### Data for analysis

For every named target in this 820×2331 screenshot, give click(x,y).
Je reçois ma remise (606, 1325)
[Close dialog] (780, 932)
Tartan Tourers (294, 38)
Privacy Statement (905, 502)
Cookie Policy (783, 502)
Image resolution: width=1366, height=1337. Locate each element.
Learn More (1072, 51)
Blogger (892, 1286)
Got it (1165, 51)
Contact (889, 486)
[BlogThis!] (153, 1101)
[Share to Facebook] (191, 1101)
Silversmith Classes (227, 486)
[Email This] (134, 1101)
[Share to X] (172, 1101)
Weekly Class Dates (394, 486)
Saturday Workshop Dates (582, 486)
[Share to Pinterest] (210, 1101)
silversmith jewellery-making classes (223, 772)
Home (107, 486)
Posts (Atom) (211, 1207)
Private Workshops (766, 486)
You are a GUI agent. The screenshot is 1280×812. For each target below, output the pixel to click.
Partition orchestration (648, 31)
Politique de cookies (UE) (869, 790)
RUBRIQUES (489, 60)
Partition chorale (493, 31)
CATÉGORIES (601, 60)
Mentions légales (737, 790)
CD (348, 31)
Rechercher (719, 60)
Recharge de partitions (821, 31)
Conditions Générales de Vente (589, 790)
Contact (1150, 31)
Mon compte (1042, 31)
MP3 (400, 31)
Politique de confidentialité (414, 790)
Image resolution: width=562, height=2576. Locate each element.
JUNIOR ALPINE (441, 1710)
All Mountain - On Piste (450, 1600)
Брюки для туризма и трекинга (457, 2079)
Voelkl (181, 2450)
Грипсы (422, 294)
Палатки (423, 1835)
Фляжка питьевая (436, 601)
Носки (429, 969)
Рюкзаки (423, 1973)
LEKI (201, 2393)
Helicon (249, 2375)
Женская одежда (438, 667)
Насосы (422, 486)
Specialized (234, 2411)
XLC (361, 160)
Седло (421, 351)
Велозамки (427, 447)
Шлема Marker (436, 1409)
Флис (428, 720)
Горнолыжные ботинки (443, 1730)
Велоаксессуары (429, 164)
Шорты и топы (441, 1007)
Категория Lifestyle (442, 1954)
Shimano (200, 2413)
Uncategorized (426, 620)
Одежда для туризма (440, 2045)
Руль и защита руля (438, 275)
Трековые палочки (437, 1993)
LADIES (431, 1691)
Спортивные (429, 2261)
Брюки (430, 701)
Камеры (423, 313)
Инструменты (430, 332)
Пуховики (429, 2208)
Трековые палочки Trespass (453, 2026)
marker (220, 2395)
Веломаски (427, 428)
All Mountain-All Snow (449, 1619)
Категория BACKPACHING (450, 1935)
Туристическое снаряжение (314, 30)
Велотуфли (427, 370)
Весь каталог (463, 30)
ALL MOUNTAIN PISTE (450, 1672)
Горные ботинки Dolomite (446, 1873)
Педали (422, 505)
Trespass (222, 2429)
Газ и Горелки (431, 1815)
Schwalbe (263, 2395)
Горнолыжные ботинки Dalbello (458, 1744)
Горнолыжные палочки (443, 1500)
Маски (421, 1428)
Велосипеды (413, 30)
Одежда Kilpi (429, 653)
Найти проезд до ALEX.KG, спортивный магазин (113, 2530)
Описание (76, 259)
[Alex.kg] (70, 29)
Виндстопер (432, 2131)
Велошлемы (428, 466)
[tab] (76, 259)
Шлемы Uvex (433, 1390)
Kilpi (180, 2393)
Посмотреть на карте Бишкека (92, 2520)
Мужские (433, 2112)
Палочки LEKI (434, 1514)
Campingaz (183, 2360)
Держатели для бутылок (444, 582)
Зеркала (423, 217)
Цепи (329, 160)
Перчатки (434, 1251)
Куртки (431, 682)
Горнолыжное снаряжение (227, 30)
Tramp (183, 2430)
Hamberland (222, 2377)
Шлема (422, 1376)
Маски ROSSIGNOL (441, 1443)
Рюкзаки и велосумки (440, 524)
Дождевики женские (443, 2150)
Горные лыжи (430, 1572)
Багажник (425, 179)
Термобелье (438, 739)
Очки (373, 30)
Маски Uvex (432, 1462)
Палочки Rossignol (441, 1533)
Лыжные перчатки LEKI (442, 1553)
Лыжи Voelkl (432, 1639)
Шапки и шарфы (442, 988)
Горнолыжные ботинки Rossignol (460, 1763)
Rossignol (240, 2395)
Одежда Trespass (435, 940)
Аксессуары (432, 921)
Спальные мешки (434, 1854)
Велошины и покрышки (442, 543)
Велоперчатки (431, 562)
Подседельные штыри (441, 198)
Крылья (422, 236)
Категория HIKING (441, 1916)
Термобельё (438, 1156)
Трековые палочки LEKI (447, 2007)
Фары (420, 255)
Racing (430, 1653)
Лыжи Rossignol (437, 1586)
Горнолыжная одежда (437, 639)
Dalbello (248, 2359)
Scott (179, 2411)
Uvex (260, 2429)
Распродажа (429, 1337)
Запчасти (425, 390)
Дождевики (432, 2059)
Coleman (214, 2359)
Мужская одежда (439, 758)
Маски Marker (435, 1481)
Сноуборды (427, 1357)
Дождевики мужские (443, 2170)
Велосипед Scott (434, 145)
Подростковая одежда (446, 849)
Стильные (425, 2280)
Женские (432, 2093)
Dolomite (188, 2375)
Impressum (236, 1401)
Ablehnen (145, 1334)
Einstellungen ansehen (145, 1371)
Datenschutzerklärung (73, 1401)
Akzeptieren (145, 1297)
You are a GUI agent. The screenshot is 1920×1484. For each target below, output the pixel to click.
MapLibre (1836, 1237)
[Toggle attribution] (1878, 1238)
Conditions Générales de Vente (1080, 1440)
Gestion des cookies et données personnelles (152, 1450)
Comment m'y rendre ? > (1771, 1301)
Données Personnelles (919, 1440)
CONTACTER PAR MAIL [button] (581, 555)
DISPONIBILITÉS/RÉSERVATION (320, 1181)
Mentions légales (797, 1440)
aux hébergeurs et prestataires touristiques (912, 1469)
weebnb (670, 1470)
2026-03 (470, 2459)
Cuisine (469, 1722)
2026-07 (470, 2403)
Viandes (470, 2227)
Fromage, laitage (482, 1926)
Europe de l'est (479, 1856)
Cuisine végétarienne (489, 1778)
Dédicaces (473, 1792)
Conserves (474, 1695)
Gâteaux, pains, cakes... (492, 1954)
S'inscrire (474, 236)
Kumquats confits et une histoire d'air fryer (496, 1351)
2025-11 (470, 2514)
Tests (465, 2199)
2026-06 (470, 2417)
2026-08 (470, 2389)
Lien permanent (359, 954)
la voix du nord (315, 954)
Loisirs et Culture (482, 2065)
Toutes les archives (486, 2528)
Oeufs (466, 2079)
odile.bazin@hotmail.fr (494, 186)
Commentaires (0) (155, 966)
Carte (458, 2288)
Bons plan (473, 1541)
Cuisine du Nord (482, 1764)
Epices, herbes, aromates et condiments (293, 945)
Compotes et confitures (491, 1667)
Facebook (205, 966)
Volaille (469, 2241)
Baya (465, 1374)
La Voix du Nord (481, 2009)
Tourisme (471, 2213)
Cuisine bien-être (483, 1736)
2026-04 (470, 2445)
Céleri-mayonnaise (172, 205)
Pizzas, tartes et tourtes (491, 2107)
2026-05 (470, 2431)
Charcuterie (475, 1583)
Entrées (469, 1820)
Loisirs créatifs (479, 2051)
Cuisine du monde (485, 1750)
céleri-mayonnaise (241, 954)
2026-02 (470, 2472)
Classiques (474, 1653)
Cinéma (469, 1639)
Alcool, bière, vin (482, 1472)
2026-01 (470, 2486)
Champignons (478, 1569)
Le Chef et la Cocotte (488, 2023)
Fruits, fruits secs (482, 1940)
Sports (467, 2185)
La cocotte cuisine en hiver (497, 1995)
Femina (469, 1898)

### Instructions to follow
Return every line in the listing that contains the word "Trespass".

### Response below
Трековые палочки Trespass (453, 2026)
Trespass (222, 2429)
Одежда Trespass (435, 940)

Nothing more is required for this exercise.